PROBLEM DETAILS:
What is needed here is an exact copy of every entry.

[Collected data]
◆ ◆ ◆
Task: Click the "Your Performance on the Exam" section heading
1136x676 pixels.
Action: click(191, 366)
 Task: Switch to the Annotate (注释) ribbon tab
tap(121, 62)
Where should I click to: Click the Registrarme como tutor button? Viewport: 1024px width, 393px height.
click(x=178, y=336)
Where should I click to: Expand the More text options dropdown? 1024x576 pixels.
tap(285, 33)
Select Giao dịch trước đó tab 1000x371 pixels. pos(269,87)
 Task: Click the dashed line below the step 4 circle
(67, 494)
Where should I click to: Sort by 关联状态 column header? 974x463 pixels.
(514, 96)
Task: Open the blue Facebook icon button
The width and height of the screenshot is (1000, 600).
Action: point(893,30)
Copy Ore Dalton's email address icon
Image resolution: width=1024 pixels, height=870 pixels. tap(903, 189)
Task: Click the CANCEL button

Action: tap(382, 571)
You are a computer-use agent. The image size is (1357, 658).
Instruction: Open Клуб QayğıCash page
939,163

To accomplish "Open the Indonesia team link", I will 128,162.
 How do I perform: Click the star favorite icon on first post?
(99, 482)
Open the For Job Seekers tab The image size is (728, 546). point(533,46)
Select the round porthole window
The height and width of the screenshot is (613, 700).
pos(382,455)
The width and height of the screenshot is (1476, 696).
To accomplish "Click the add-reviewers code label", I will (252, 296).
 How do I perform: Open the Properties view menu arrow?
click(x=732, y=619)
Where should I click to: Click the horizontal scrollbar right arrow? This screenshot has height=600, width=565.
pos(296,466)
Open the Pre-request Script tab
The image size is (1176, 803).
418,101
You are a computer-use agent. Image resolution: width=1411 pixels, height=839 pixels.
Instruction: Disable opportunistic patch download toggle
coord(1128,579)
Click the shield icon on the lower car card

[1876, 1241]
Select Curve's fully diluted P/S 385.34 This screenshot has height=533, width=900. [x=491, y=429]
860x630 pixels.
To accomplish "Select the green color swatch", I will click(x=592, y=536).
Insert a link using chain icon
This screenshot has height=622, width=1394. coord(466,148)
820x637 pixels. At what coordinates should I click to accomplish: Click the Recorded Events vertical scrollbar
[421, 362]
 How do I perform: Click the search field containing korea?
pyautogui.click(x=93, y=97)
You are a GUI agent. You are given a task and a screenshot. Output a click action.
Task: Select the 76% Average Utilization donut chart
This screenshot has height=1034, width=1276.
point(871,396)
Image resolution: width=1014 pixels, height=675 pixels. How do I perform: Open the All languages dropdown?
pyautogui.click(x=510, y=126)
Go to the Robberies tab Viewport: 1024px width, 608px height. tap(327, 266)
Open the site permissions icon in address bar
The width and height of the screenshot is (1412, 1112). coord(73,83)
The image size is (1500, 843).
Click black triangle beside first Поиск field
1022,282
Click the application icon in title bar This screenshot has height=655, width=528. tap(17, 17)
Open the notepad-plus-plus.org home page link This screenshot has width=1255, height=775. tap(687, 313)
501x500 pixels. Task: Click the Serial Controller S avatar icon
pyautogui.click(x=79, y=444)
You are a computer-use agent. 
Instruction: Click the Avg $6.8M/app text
◆ ◆ ◆
REPLY:
Task: Click the "Your Performance on the Exam" section heading
1136x676 pixels.
Action: click(191, 366)
 Task: Switch to the Annotate (注释) ribbon tab
tap(121, 62)
Where should I click to: Click the Registrarme como tutor button? Viewport: 1024px width, 393px height.
click(x=178, y=336)
Where should I click to: Expand the More text options dropdown? 1024x576 pixels.
tap(285, 33)
Select Giao dịch trước đó tab 1000x371 pixels. pos(269,87)
 Task: Click the dashed line below the step 4 circle
(67, 494)
Where should I click to: Sort by 关联状态 column header? 974x463 pixels.
(514, 96)
Task: Open the blue Facebook icon button
The width and height of the screenshot is (1000, 600).
Action: point(893,30)
Copy Ore Dalton's email address icon
Image resolution: width=1024 pixels, height=870 pixels. tap(903, 189)
Task: Click the CANCEL button

Action: tap(382, 571)
You are a computer-use agent. The image size is (1357, 658).
Instruction: Open Клуб QayğıCash page
939,163

To accomplish "Open the Indonesia team link", I will 128,162.
 How do I perform: Click the star favorite icon on first post?
(99, 482)
Open the For Job Seekers tab The image size is (728, 546). point(533,46)
Select the round porthole window
The height and width of the screenshot is (613, 700).
pos(382,455)
The width and height of the screenshot is (1476, 696).
To accomplish "Click the add-reviewers code label", I will (252, 296).
 How do I perform: Open the Properties view menu arrow?
click(x=732, y=619)
Where should I click to: Click the horizontal scrollbar right arrow? This screenshot has height=600, width=565.
pos(296,466)
Open the Pre-request Script tab
The image size is (1176, 803).
418,101
You are a computer-use agent. Image resolution: width=1411 pixels, height=839 pixels.
Instruction: Disable opportunistic patch download toggle
coord(1128,579)
Click the shield icon on the lower car card

[1876, 1241]
Select Curve's fully diluted P/S 385.34 This screenshot has height=533, width=900. [x=491, y=429]
860x630 pixels.
To accomplish "Select the green color swatch", I will click(x=592, y=536).
Insert a link using chain icon
This screenshot has height=622, width=1394. coord(466,148)
820x637 pixels. At what coordinates should I click to accomplish: Click the Recorded Events vertical scrollbar
[421, 362]
 How do I perform: Click the search field containing korea?
pyautogui.click(x=93, y=97)
You are a GUI agent. You are given a task and a screenshot. Output a click action.
Task: Select the 76% Average Utilization donut chart
This screenshot has height=1034, width=1276.
point(871,396)
Image resolution: width=1014 pixels, height=675 pixels. How do I perform: Open the All languages dropdown?
pyautogui.click(x=510, y=126)
Go to the Robberies tab Viewport: 1024px width, 608px height. tap(327, 266)
Open the site permissions icon in address bar
The width and height of the screenshot is (1412, 1112). coord(73,83)
The image size is (1500, 843).
Click black triangle beside first Поиск field
1022,282
Click the application icon in title bar This screenshot has height=655, width=528. tap(17, 17)
Open the notepad-plus-plus.org home page link This screenshot has width=1255, height=775. tap(687, 313)
501x500 pixels. Task: Click the Serial Controller S avatar icon
pyautogui.click(x=79, y=444)
You are a computer-use agent. 
Instruction: Click the Avg $6.8M/app text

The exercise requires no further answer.